* _Directions for this task_
Copy the records below exactly, from the line containing "Viewport: 383px width, 247px height." through the last line, and leave out every picture.

━━━━━ Data provided

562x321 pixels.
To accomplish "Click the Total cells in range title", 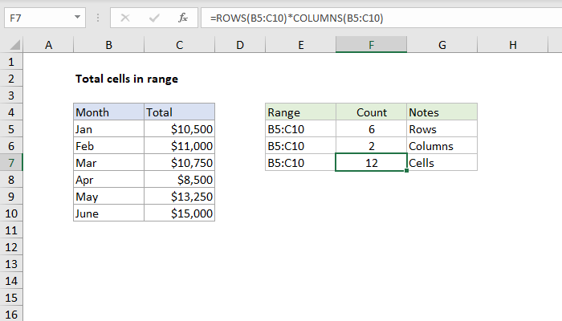I will 126,79.
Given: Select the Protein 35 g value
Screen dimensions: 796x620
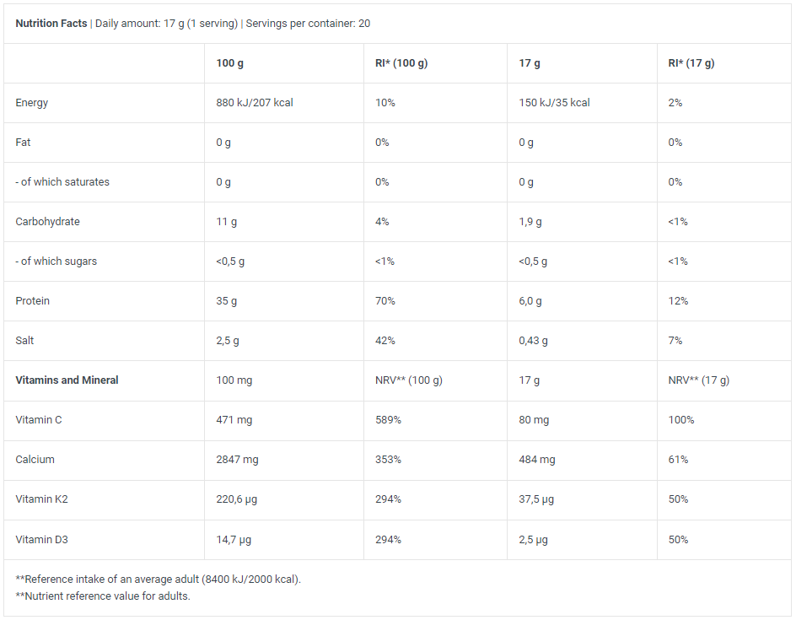Looking at the screenshot, I should pos(227,300).
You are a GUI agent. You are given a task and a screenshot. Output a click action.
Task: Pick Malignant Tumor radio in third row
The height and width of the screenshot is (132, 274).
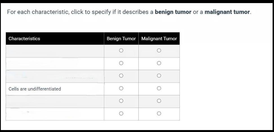coord(159,76)
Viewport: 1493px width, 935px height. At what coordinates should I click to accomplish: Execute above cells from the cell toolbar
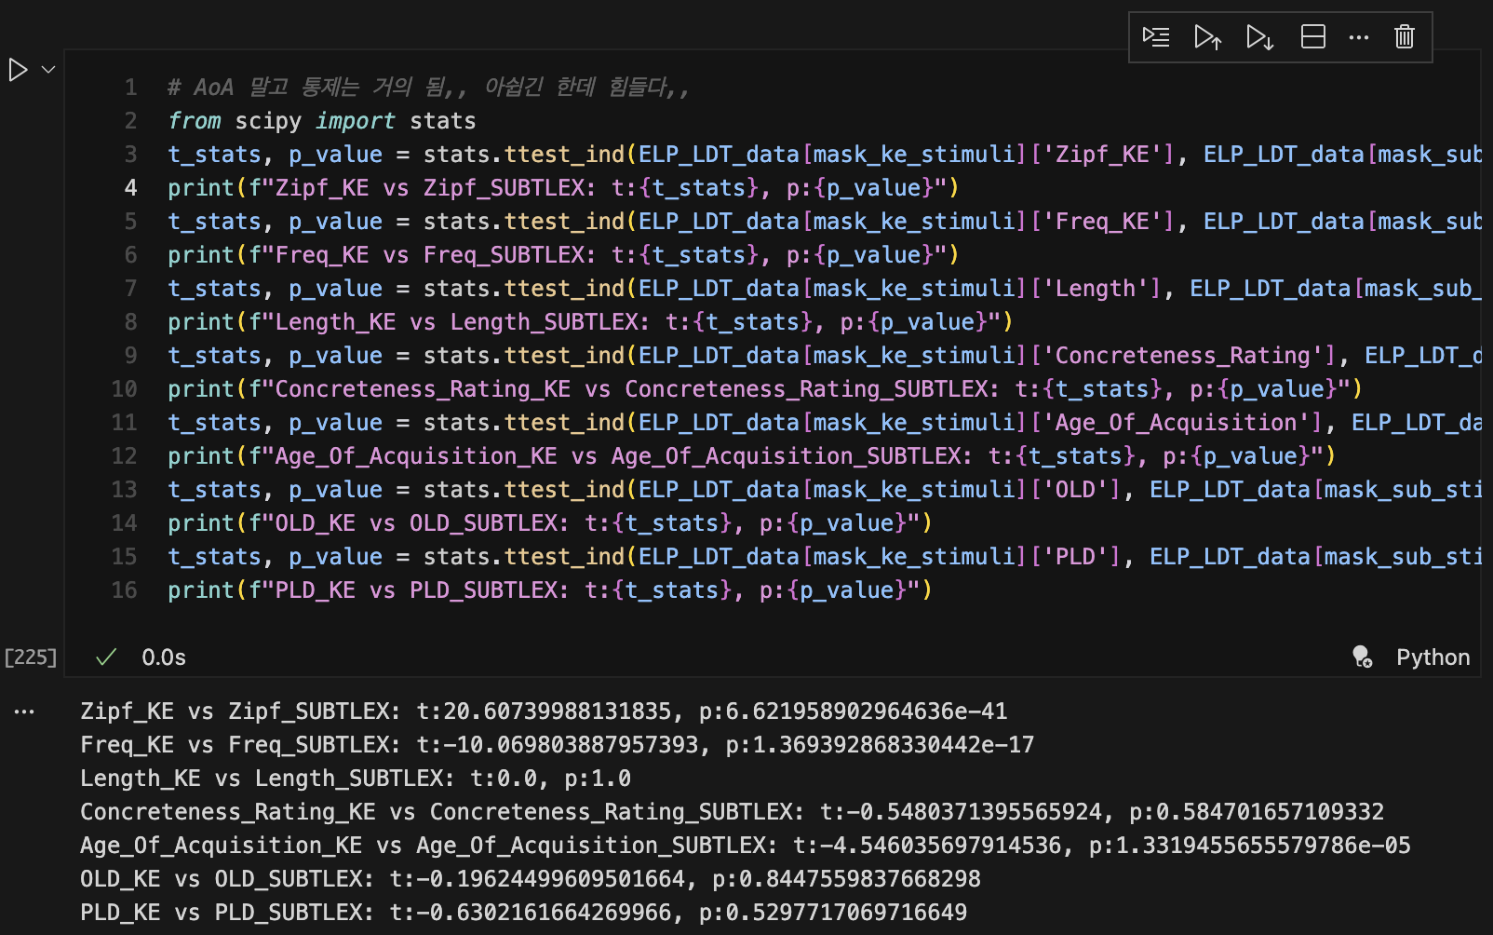1207,37
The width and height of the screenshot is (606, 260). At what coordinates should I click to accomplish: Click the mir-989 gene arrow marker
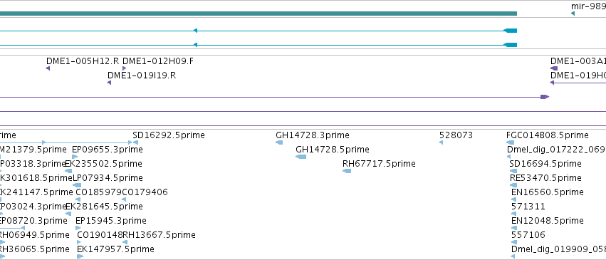click(x=573, y=14)
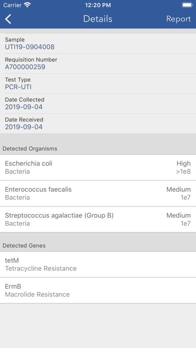Tap the Detected Genes section header
Image resolution: width=196 pixels, height=348 pixels.
24,246
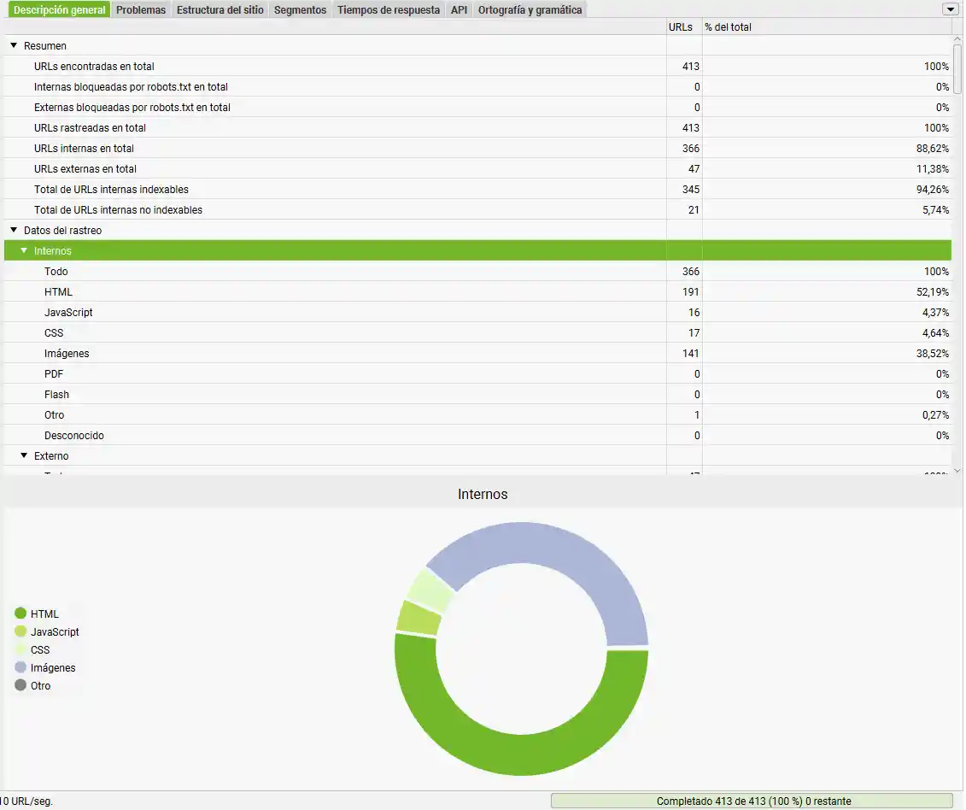
Task: Click the Imágenes legend color dot
Action: click(20, 667)
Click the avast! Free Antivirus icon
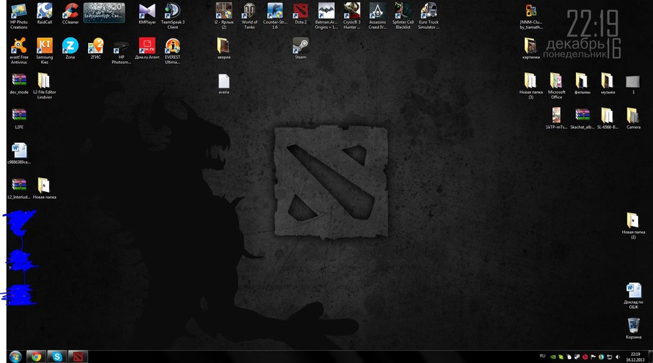The height and width of the screenshot is (363, 653). 18,46
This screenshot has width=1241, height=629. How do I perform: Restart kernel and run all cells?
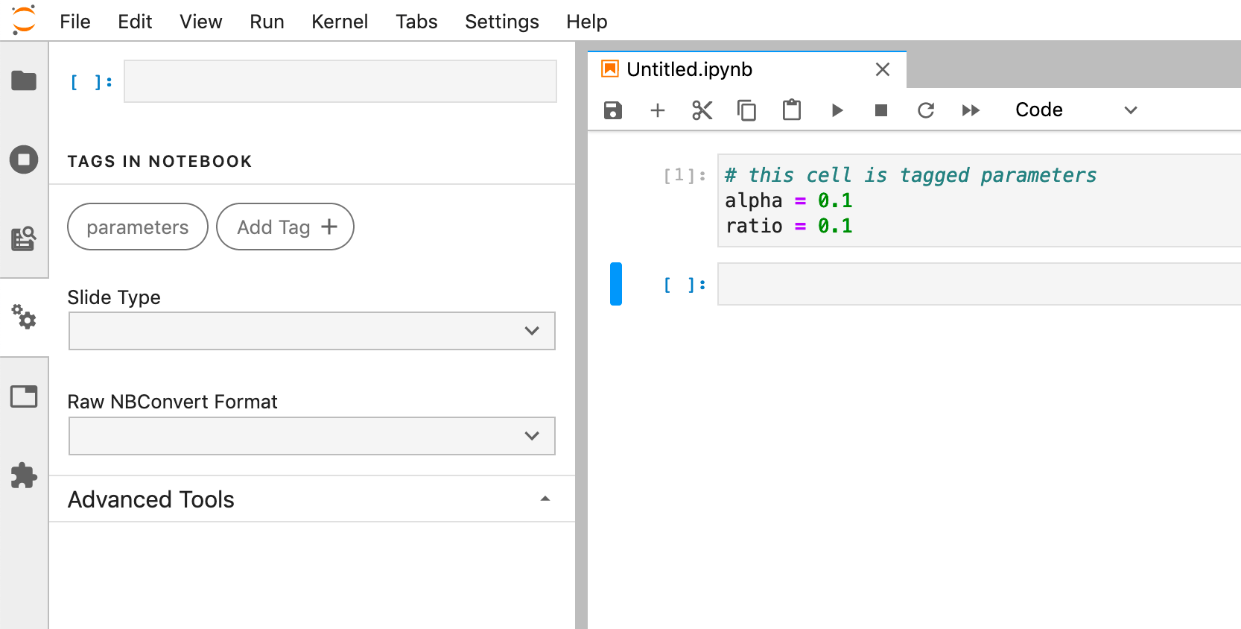tap(971, 110)
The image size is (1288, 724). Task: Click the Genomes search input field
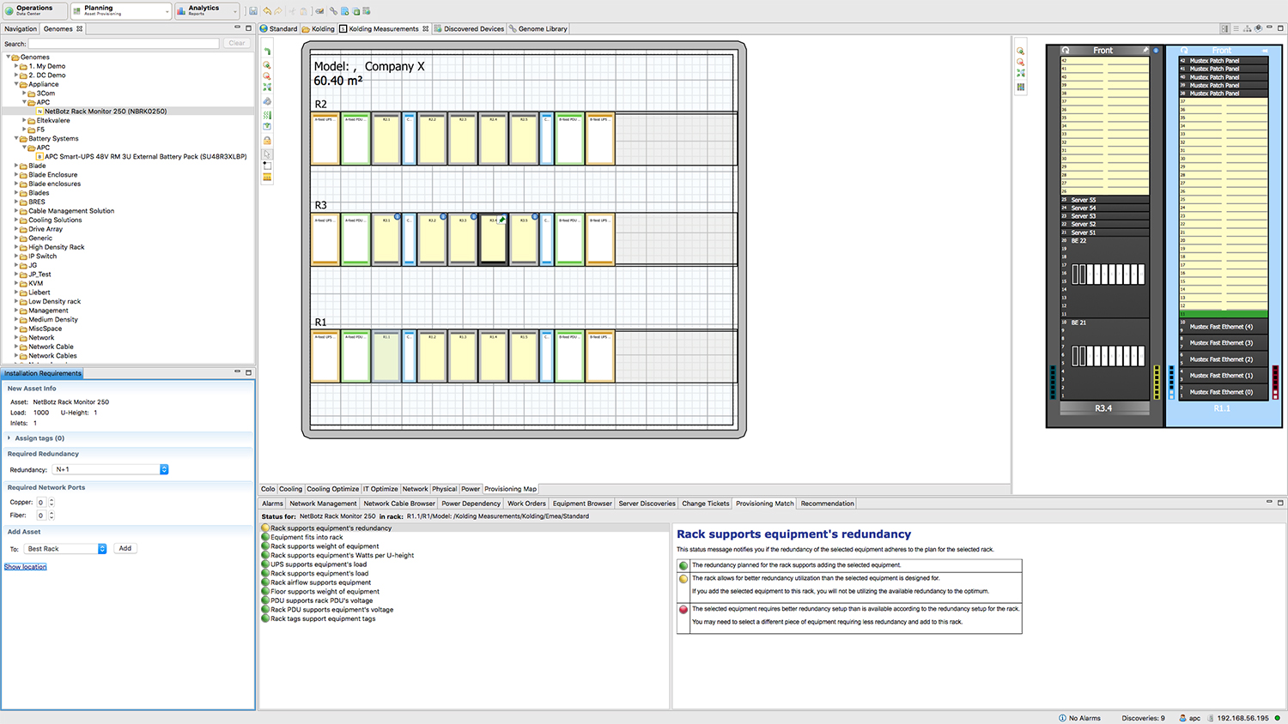tap(125, 43)
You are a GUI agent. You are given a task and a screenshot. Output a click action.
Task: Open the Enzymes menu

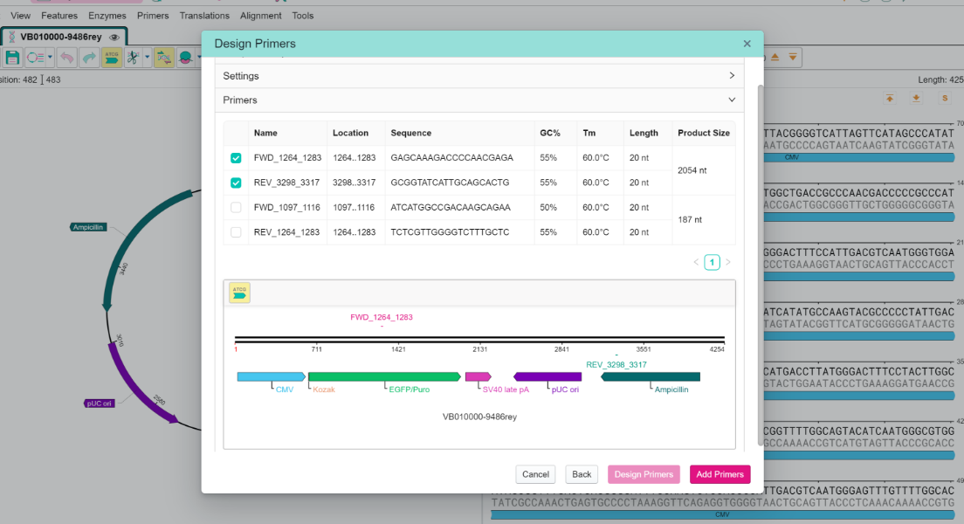point(107,16)
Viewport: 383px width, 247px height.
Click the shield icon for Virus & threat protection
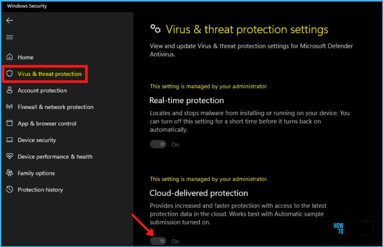click(10, 73)
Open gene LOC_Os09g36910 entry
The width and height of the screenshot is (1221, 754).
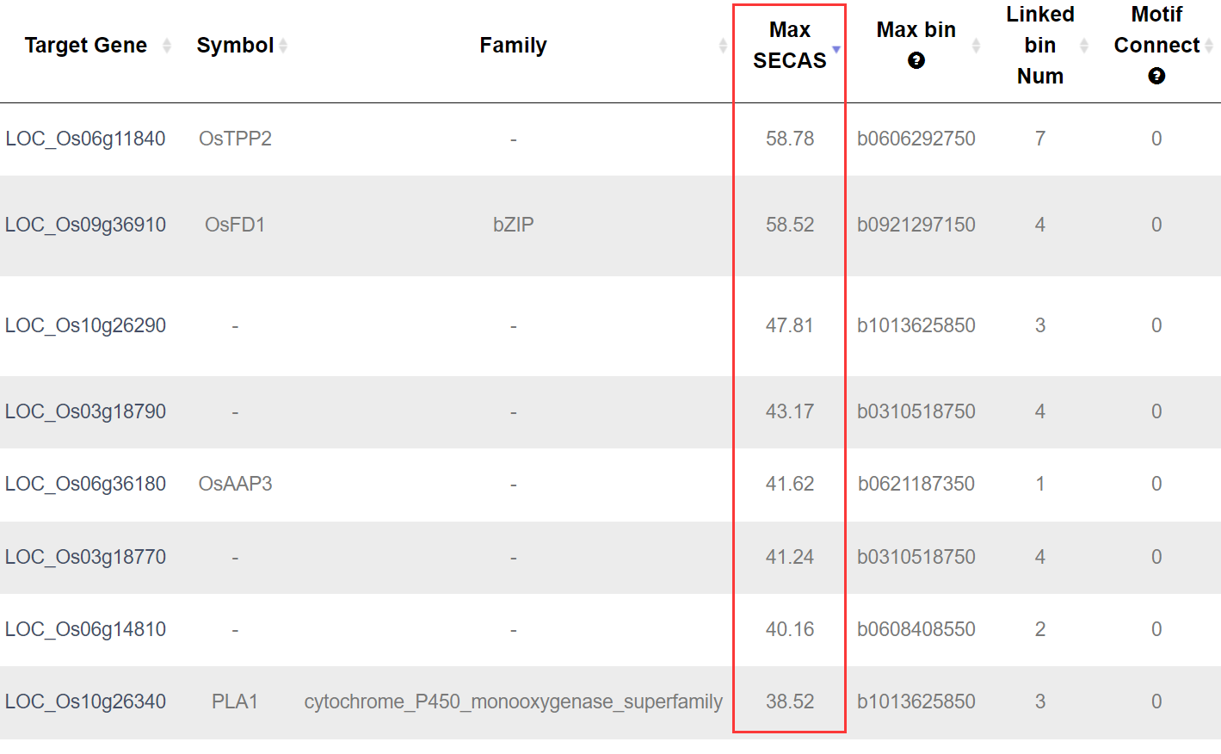pyautogui.click(x=85, y=225)
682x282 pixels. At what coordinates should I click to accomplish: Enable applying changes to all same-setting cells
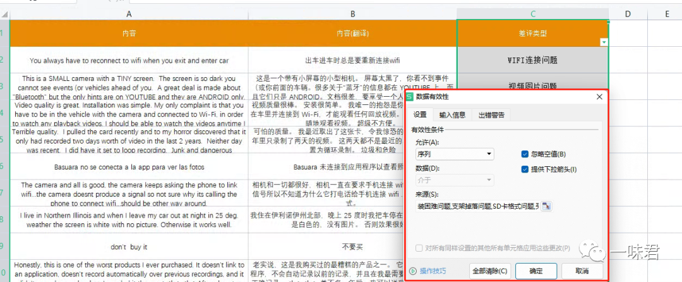click(x=419, y=248)
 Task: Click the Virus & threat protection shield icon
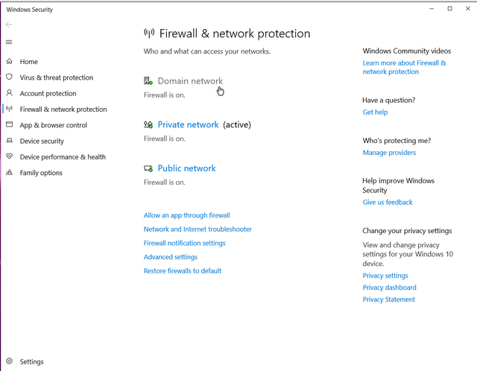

━━━━━━━━━━

* _Result of this exercise_
Viewport: 383px width, 247px height.
Click the shield icon for Virus & threat protection
click(10, 73)
Open gene LOC_Os09g36910 entry
The width and height of the screenshot is (1221, 754).
pyautogui.click(x=85, y=225)
682x282 pixels. At what coordinates should I click to accomplish: Enable applying changes to all same-setting cells
click(x=419, y=248)
 Task: Click the Virus & threat protection shield icon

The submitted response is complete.